**DATA SHOWN**
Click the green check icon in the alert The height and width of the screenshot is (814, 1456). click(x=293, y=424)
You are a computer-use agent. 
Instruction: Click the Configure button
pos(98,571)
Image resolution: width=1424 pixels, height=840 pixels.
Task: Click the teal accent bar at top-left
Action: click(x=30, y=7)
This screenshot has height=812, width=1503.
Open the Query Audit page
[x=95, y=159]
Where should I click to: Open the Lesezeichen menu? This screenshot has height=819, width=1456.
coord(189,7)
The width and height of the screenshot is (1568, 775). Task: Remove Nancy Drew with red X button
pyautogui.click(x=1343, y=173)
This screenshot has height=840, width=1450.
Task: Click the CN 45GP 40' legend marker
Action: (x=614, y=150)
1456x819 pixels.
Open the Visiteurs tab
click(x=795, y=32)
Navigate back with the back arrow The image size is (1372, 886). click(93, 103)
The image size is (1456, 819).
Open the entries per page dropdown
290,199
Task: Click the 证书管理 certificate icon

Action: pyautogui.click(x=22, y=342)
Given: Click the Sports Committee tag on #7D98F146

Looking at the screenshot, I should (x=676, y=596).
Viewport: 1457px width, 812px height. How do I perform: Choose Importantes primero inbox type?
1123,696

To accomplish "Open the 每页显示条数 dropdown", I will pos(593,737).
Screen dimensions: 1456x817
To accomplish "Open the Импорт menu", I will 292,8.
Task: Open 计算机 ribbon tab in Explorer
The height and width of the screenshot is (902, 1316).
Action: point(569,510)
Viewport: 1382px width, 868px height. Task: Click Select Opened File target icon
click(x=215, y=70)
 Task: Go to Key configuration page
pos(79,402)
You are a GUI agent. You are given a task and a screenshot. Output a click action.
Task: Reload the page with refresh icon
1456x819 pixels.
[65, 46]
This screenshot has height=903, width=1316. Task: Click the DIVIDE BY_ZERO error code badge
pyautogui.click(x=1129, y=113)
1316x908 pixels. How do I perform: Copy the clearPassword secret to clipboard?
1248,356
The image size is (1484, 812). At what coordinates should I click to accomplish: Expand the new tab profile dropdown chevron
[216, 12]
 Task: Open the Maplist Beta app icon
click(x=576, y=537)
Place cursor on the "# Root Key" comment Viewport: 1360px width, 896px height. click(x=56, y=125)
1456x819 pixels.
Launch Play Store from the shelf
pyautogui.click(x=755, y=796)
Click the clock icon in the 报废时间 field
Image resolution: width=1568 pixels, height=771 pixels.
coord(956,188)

**YOUR ASSIGNMENT**
When a line in the listing has the word "will", return that line.

**FINISHED EXERCISE**
To accomplish "Open the 每页显示条数 dropdown", I will pos(593,737).
To accomplish "Open the Импорт menu", I will 292,8.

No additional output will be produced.